Source extract:
________________________________________

Wednesday, March 03, 2021

The Little Things (2021)

Film: The Little Things (2021)
Stars: Denzel Washington, Rami Malek, Jared Leto
Director: John Lee Hancock
Oscar History: Leto made it with both the Globes & SAG, but thankfully missed when Oscar came a-calling.
Snap Judgment Ranking: 1/5 stars

The Oscar Viewing Project usually gives me joy.  Rediscovering films that I otherwise wouldn't have encountered is a blessing, something I relish doing & nearly every year there are 8-10 movies that I had barely heard of that suddenly become a part of me, they're so special.  But there are also movies that come with this project that, well, make me reconsider why I'm doing this.  In the run-up to the Oscars, I usually have a few films that are right on the cusp of a nomination that I would only see if they were Oscar-blessed...I have no urge to watch the movies.  In a normal year I'd wait to see if they were cited & then head to a movie theater, but in 2021, when you have to navigate streaming platforms, when a movie is free but only viewable for a short window, you take advantage, and with The Little Things recently on HBO Max, I had to take my chances.  So thanks to the bizarre inclusion of Jared Leto at both the Globes & SAG Awards, I caught the meandering, critically-reviled Little Things.

________________________________________

Data extract:
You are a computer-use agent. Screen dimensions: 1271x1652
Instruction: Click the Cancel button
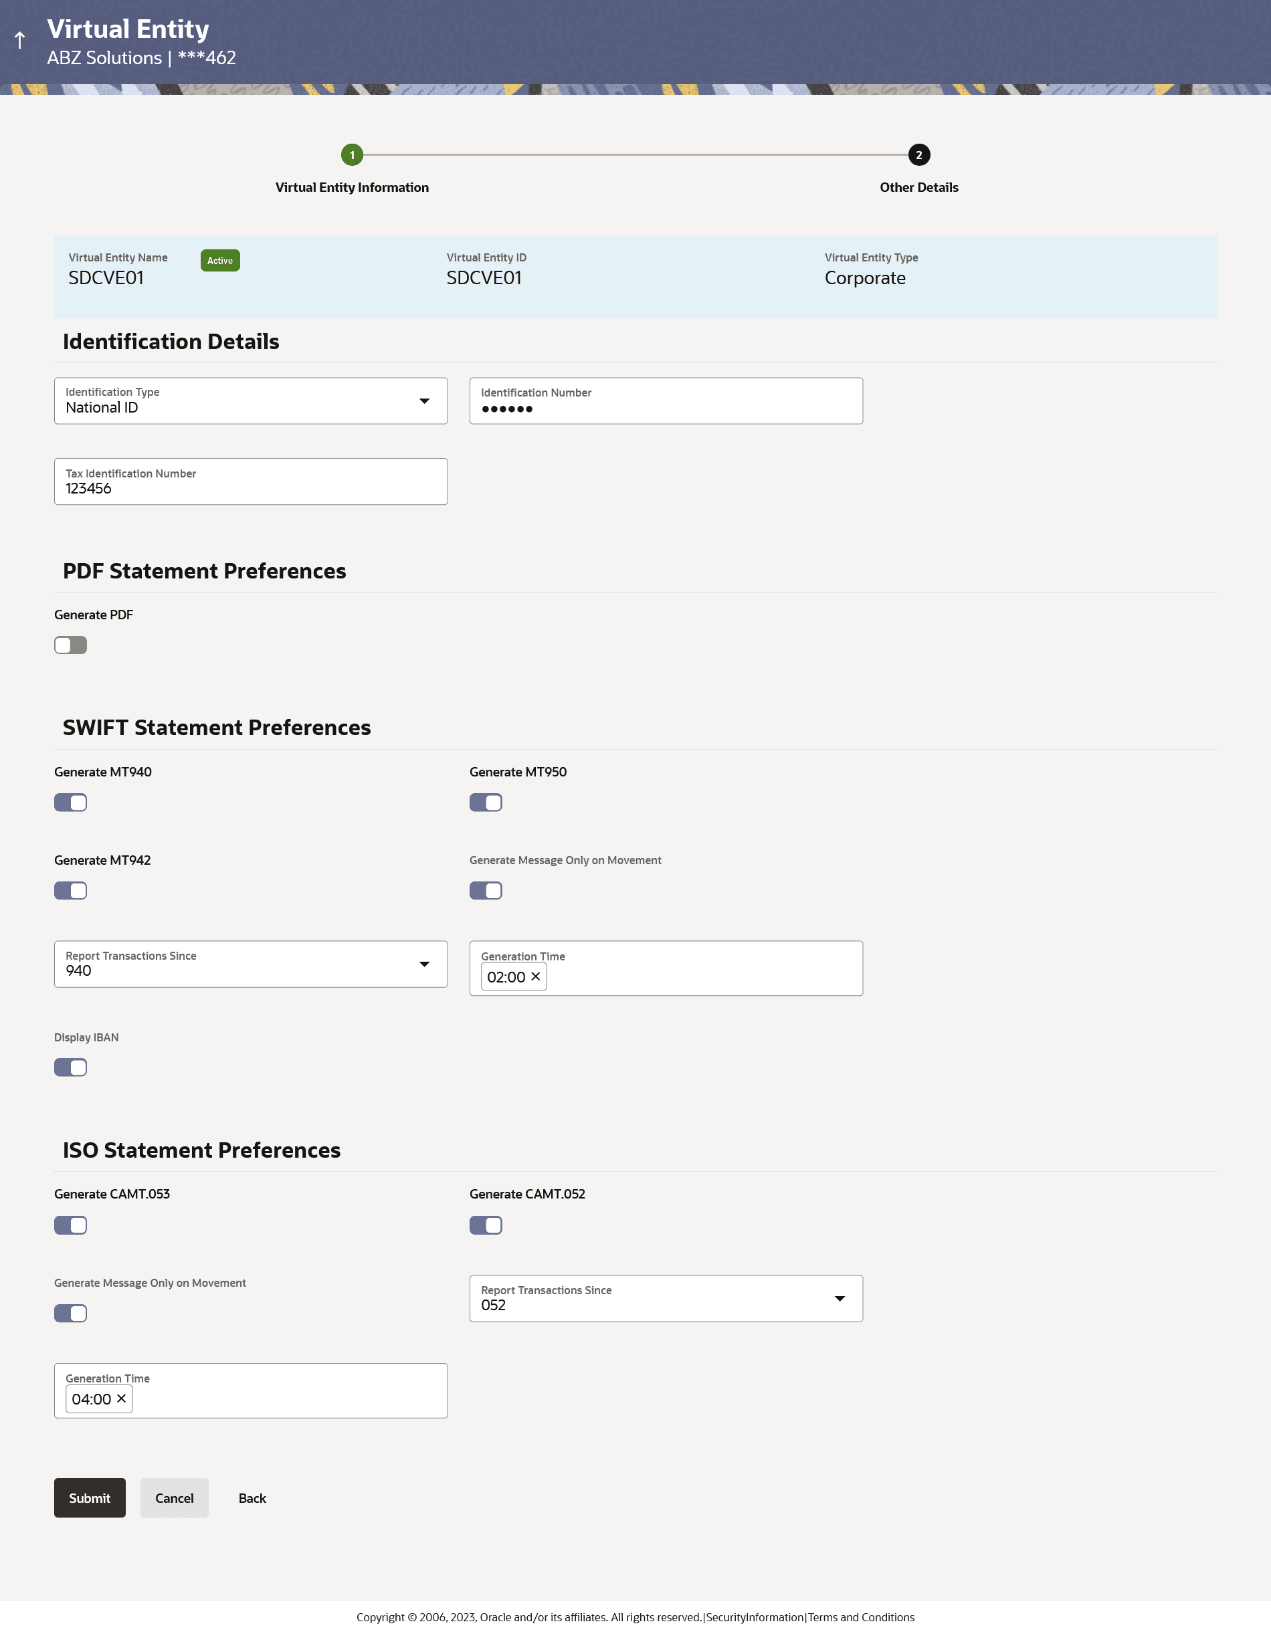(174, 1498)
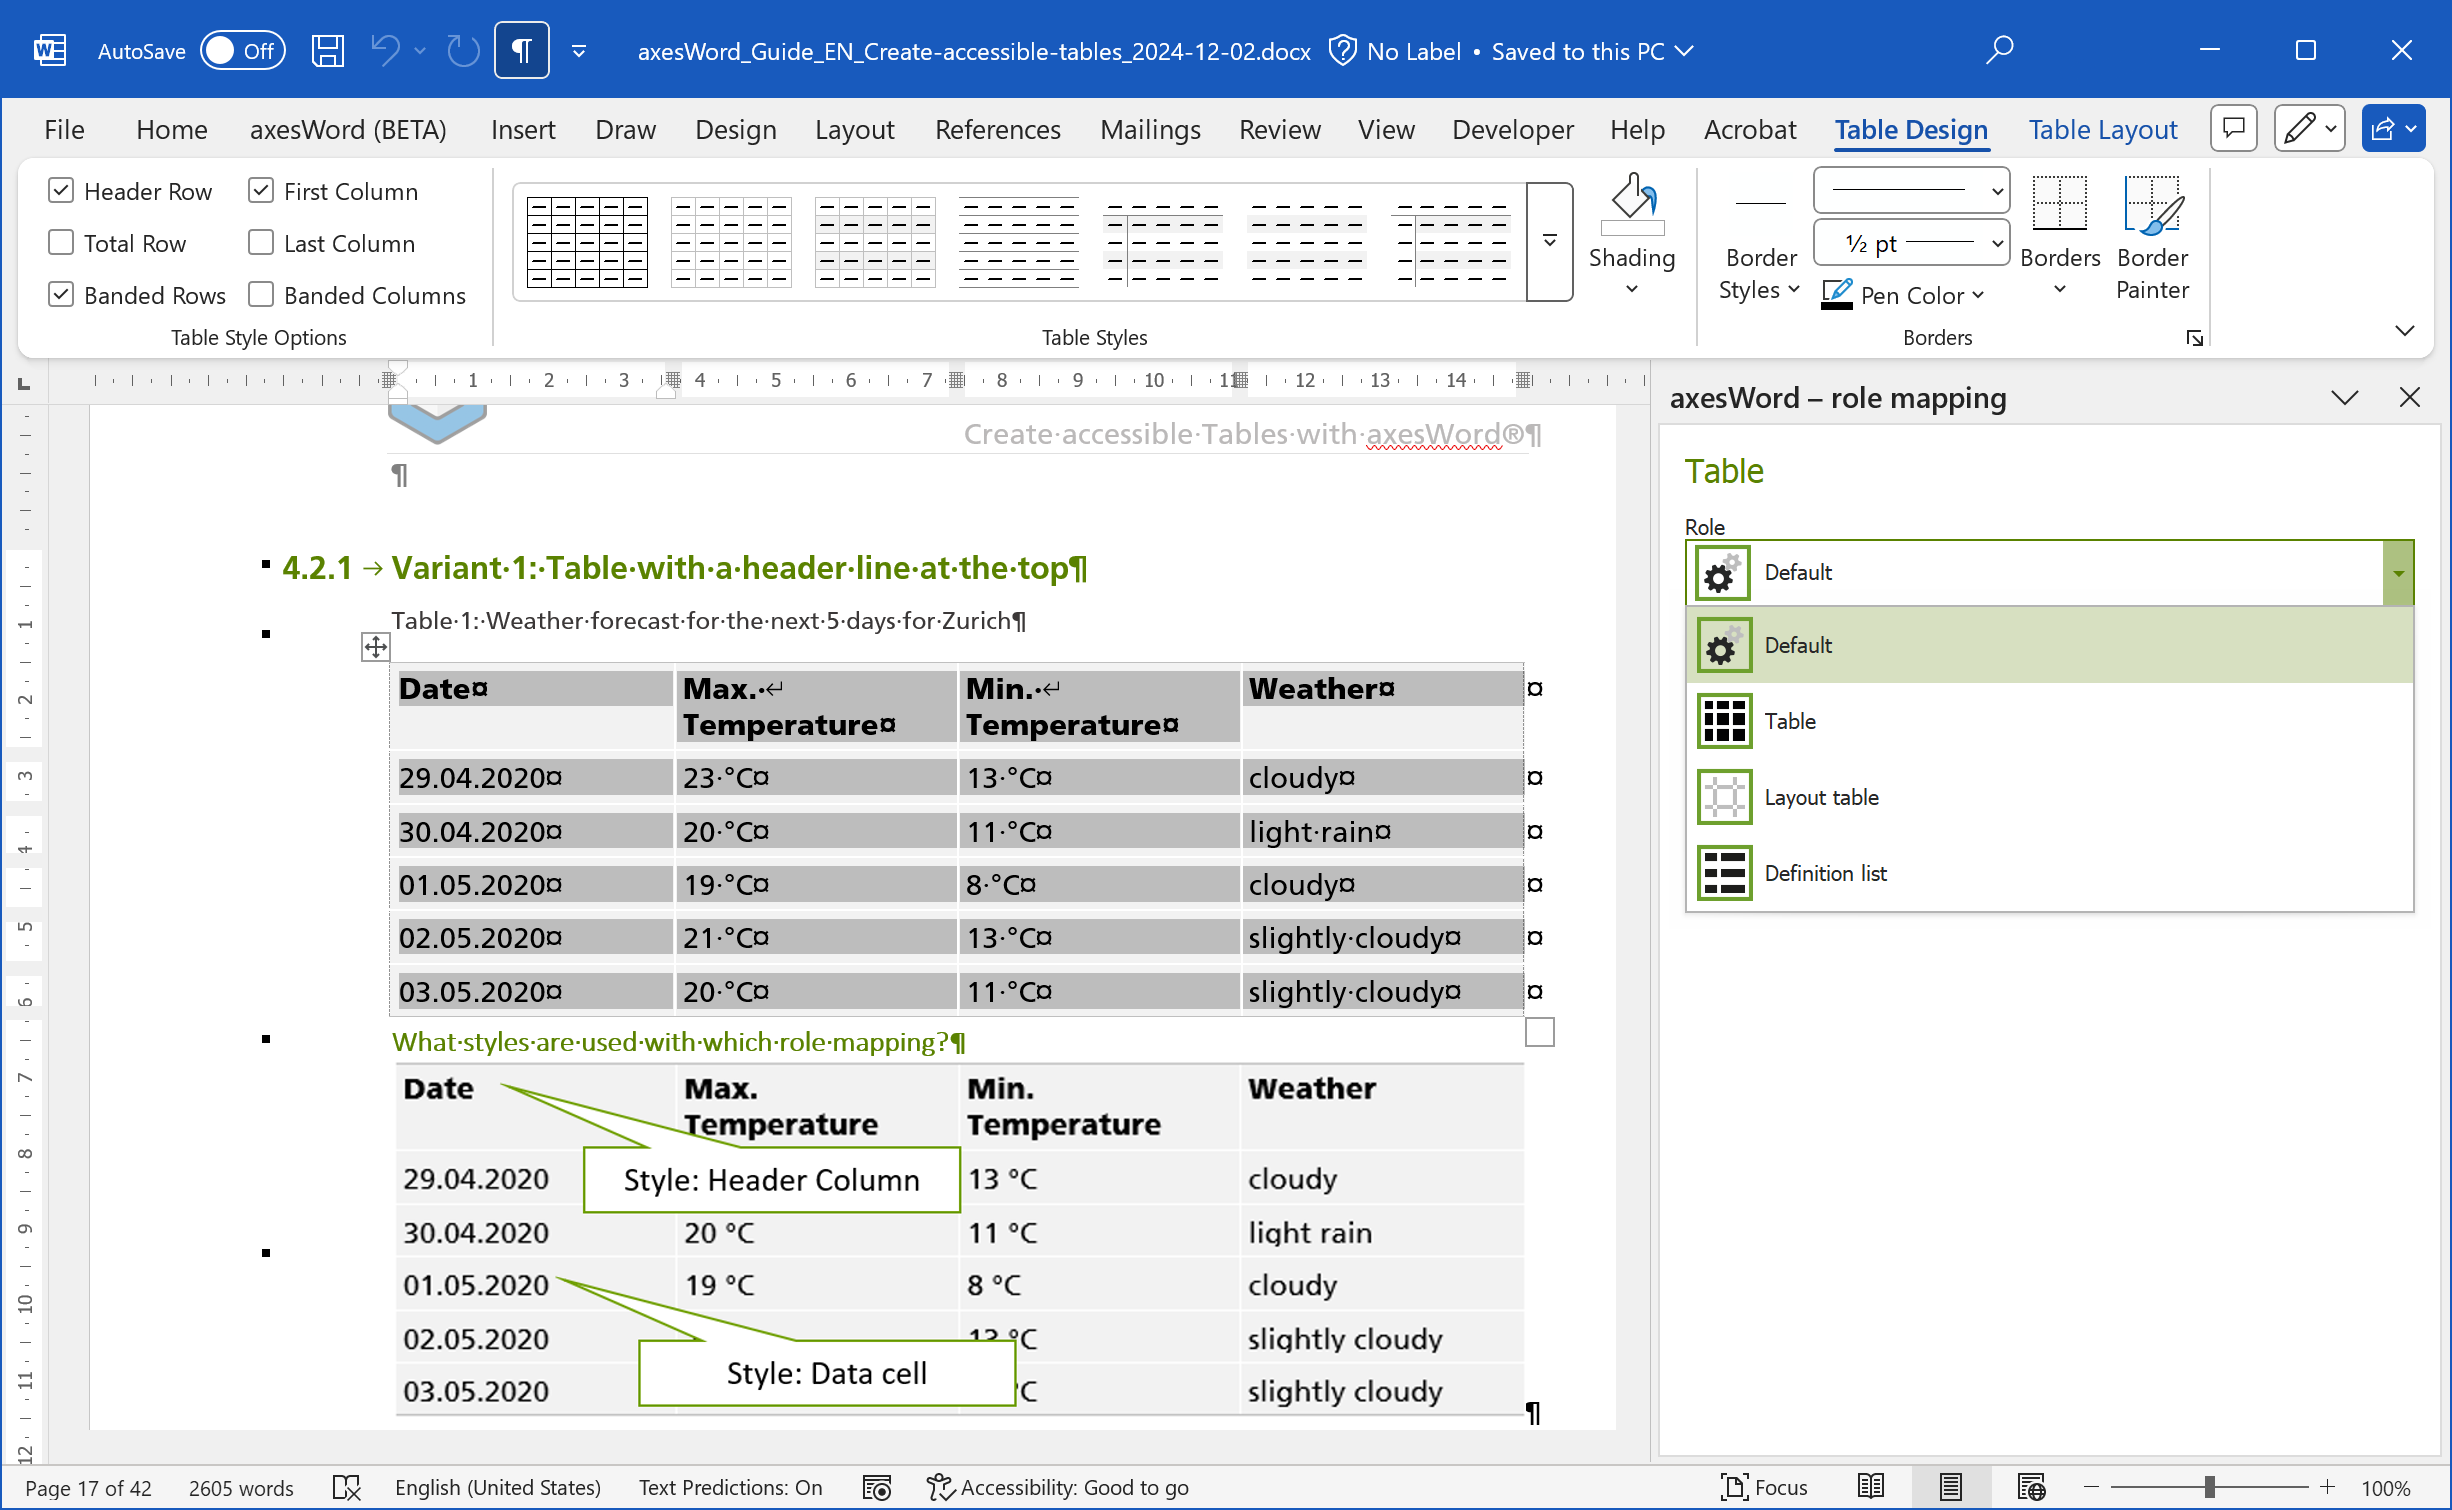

________________________________________

What is being asked: Translate this sentence from the review of The Little Things above into Spanish: "But there are also movies that come with this project that, well, make me reconsider why I'm doing this."

Result: Pero también hay películas que vienen con este proyecto que, bueno, me hacen replantearme por qué hago esto.